While health insurance is regulated under multiple federal and state legislation to protect patients’ rights, there aren’t many legislations that regulate dental insurance. This has led to dental insurance companies being able to raise their rates without increasing patient benefits.
When I shadowed in a dental office that mainly serves the low-income population, the dentist almost always had to make treatment plans that were the cheapest for the patients instead of what was the best for their teeth in the long term. Aside from the bi-annual cleaning appointments, most dental insurance has minimal coverage for other procedures such as crowns, root canals, extractions, etc. Currently, without regulation, those insurance companies benefit from having limited coverage and denying claims.
This year, Massachusetts is looking to change this by introducing Question 2, or the “Medical Loss Ratios for Dental Insurance Plans Initiative” on the ballot this November. This initiative’s main objective is to establish the medical loss ratio for dental plans at 83% and require the insurer to refund the excess premium to its customers. Other changes the initiative proposes are that providers are required to disclose the projected medical loss ratio for plans, administrative expenses, and other specified financial information to the Division of Insurance by April 1, and providers are required to file group product base rates and changes to group rating factors by July. Additionally, the Commissioner of the Massachusetts Division of Insurance would be authorized to approve or disapprove of any product rates.
To simplify, voting “yes” for question 2 would mean agreeing to spend patient’s insurance payment on the patients themselves instead of on executives of dental insurance companies and other administrative costs. The Committee on Dental Insurance Quality, which is endorsed by dentist unions, the American Dental Association, and the Massachusetts Dental Society, is leading the “Vote Yes on 2” campaign in support of the initiative.
On the other hand, the opposing campaign is led by the Committee to Protect Access to Quality Dental Care, which is made up of dental plans, health plans, life insurers, and trade associations. They argue that “The proponents of this ballot question are not being straight with the voters” and that this “anti-consumer proposal will increase costs for Massachusetts families and employers — a nearly 40% premium increase in one recent study — and can result in thousands of residents being denied access to much-needed dental care” (Lisinski and Murphy).

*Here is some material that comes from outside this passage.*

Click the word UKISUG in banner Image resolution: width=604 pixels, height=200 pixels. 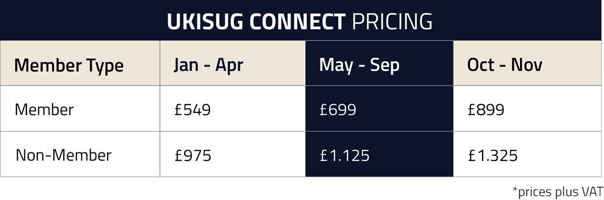205,21
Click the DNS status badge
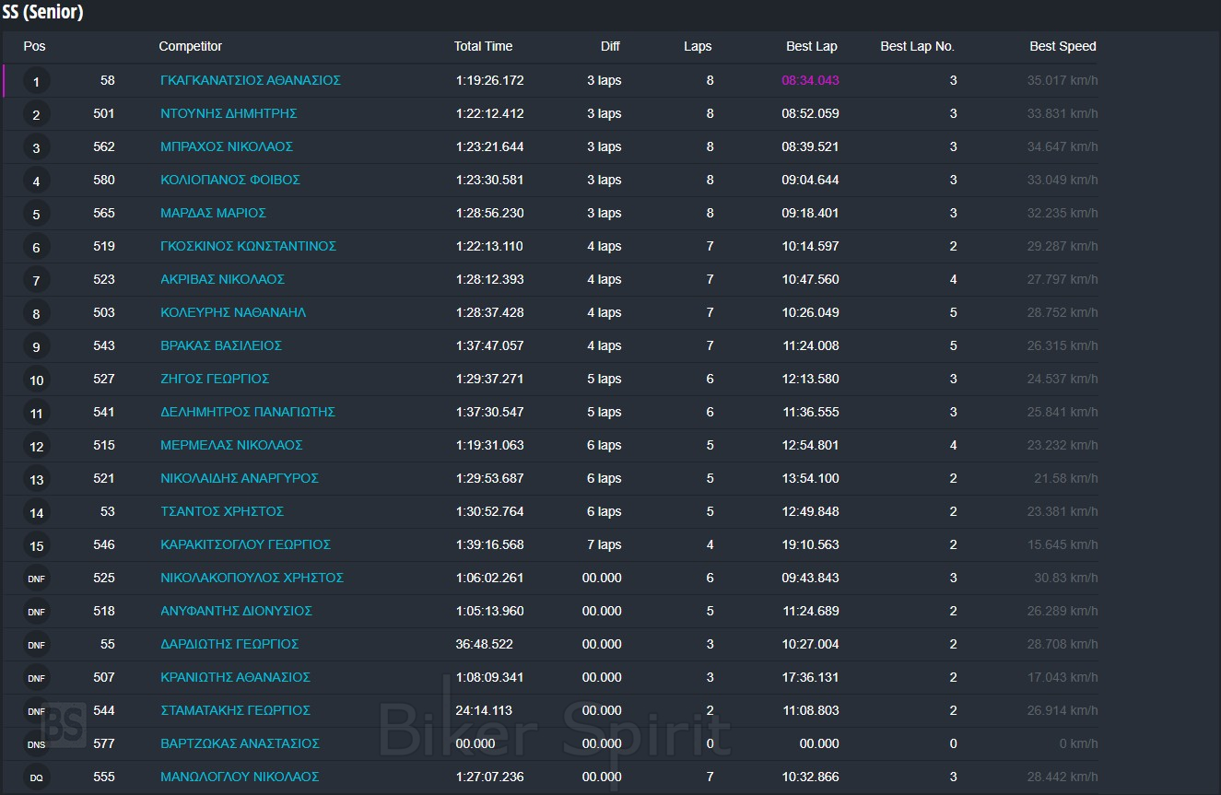 point(36,744)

This question on the ballot is crucial in fixing our broken dental insurance where dental insurance companies are allowed to gain excessive benefits from insurance plans that are meant to benefit the patients. In the past few years, states such as Maine, Kentucky, Missouri, Arizona, and Illinois had passed dental insurance reform laws to protect patients. If Question 2 is passed, Massachusetts will be the first state to require dental insurance companies to refund excess premiums to their subscribers if 83% of the premiums aren’t paid to patients’ care. It is hopeful that if the initiative is passed in Massachusetts, it will spread to more states and help more patients.
-Sherry Xu, Pre-Dental Student
Garvin, Jennifer. “State Dental Societies Celebrate New Dental Insurance Reform Laws.”
American Dental Association, American Dental Association, 25 Aug. 2022, http://www.ada.org/publications/ada-news/2022/august/state-dental-societies-celebrate-new-dental-insurance-reform-laws.
Lisinski, Chris, and Matt Murphy. “Supporters of a Mass. Ballot Initiative Say a ‘Broken System’
Is Aiding Dental Insurers – at Consumers’ Expense.” The Berkshire Eagle, The Berkshire Eagle, 6 July 2022, http://www.berkshireeagle.com/statehouse/supporters-mass-ballot-initiative-say-broken-system-favors-dental-insurers-over-consumers/article_4072a302-fd70-11ec-acbf-5faab026fc9f.html.
“Massachusetts Question 2, Medical Loss Ratios for Dental Insurance Plans Initiative (2022).”
Ballotpedia, Ballotpedia, ballotpedia.org/Massachusetts_Question_2,_Medical_Loss_Ratios_for_Dental_Insurance_Plans_Initiative_(2022)#cite_note-opp-3.